EXERCISE MATERIAL
=======
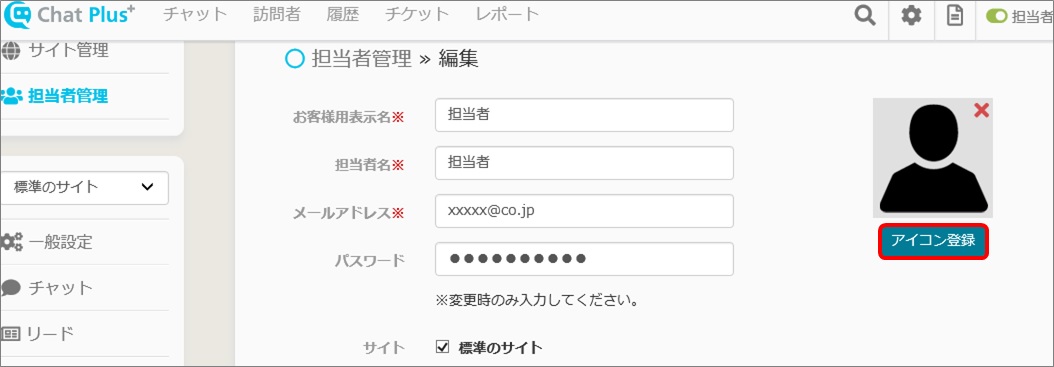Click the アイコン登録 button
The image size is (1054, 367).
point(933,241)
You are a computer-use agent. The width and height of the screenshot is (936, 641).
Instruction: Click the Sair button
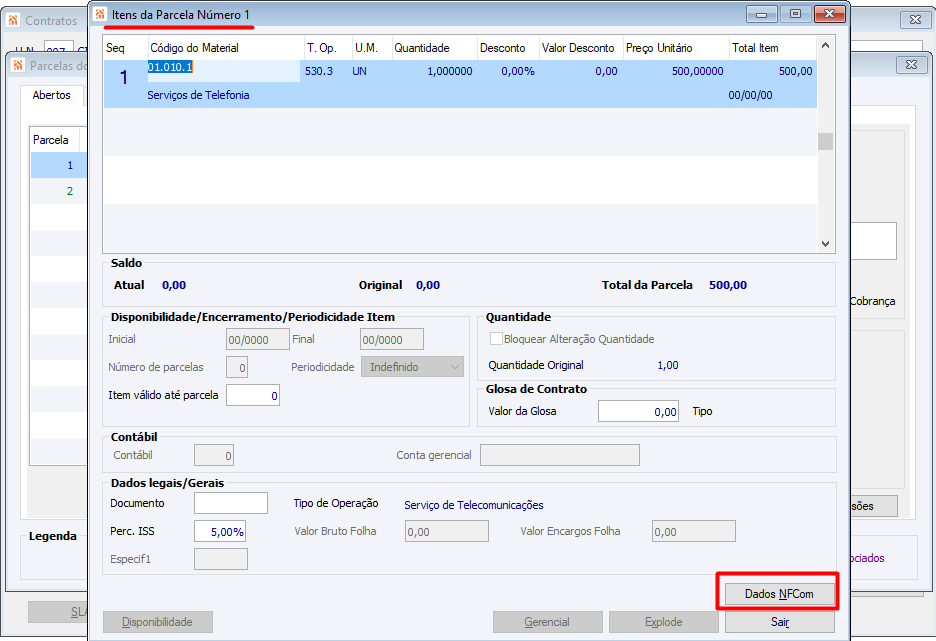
=======
SET TASK
Rewrite the items above with "screenshot" changed to "screen capture" and everything else left the same. Leave the pictures out.

EXERCISE OUTPUT
Click the アイコン登録 button
The image size is (1054, 367).
point(933,241)
You are a computer-use agent. The width and height of the screen capture is (936, 641).
Instruction: Click the Sair button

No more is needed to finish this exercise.